[Tópico 1] Música: problema ontológico ou de linguagem?


[Este texto é parte integrante dos Tópicos de Filosofia, Música e Educação e do livro “Investigações Filosóficas sobre Linguagem, Música e Educação. O que é isso que chamam de Música?” de Estevão Moreira].

Nosso ponto de partida poderia se dar na questão: “o que é música?”. Porém, por mais estranho que possa parecer, não nos interessa a resposta para tal pergunta. O que nos chama a atenção, já de início, é o fato de que a própria pergunta promove um direcionamento da resposta, tendo como paradigma de compreensão a busca do Ser. Tem como base, portanto, a ideia de uma essência à qual se possa referir, a respeito de alguma “coisa” que se aproxime de uma categoria tal ou tal – senão a própria categoria em si mesma – e que está implícita nesta formulação em forma de pergunta.

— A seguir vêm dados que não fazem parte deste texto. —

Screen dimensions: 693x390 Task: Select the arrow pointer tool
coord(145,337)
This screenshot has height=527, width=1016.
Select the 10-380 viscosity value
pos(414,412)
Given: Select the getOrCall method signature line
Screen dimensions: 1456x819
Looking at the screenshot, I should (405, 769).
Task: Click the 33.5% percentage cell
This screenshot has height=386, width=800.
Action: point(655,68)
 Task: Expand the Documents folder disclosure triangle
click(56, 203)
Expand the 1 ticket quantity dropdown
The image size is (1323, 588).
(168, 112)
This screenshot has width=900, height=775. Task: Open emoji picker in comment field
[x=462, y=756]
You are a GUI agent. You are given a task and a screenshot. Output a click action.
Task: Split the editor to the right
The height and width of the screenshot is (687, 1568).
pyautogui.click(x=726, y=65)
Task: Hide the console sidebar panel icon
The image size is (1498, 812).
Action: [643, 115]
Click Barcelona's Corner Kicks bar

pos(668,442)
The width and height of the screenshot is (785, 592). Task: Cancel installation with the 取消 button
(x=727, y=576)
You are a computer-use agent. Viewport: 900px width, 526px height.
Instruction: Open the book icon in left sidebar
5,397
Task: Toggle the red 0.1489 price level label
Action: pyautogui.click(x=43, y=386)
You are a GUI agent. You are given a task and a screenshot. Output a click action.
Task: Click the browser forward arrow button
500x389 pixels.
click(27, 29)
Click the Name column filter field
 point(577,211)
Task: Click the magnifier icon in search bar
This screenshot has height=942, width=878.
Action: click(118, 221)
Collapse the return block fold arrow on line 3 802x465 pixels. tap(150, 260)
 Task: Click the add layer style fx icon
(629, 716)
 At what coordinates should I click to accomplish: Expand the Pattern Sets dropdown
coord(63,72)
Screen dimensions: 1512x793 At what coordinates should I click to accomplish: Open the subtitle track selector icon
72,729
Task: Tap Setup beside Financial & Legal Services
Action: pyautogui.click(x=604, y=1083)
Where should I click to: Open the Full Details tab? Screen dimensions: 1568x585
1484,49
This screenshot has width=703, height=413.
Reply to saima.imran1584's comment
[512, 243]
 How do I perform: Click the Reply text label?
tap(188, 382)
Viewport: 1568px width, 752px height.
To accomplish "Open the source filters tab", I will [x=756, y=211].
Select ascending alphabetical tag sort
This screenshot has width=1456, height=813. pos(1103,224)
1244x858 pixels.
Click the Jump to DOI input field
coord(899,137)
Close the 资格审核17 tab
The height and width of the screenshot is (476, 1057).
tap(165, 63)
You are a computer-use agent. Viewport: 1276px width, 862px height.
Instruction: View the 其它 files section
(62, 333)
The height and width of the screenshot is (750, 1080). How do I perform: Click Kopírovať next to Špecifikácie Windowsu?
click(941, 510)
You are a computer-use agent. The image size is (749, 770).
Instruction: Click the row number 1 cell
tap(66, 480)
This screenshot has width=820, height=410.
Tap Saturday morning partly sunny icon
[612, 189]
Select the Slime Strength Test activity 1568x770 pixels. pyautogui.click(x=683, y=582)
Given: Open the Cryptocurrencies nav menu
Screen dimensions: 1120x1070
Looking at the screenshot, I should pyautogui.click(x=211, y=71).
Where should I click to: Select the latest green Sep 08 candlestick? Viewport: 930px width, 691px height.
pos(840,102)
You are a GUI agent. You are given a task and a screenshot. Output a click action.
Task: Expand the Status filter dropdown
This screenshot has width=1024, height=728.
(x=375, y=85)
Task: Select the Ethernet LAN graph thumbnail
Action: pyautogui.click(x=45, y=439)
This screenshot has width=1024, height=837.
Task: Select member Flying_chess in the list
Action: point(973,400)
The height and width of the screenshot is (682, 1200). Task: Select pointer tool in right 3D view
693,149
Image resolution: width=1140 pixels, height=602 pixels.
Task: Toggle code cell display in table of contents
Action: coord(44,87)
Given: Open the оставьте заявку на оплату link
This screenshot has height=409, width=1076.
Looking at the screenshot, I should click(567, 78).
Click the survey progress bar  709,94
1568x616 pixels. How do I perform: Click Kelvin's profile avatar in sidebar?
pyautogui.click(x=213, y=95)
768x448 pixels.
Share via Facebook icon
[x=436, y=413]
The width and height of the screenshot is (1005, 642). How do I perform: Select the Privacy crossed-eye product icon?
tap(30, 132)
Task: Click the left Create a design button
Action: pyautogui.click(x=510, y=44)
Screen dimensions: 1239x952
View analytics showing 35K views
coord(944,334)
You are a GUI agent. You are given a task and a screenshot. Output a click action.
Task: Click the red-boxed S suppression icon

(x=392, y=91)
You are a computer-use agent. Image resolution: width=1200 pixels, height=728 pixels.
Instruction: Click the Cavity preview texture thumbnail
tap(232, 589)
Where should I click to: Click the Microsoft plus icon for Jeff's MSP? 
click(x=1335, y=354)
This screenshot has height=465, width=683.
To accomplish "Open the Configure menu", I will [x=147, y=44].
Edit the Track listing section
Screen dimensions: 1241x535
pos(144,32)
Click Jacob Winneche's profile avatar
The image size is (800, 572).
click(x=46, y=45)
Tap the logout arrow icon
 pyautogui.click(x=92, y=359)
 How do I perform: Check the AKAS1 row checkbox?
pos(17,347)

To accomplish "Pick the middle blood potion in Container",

Por outro lado, se reformularmos tal questão, teríamos, por exemplo, na pergunta “o que é isso que chamam de música?” a implicação de outro paradigma de consideração do objeto “música”, partindo do princípio de que possa haver diferentes concepções do que vem a ser “música”, ou – mais além – não necessariamente/tão-somente concepções, mas usos distintos do termo “música”.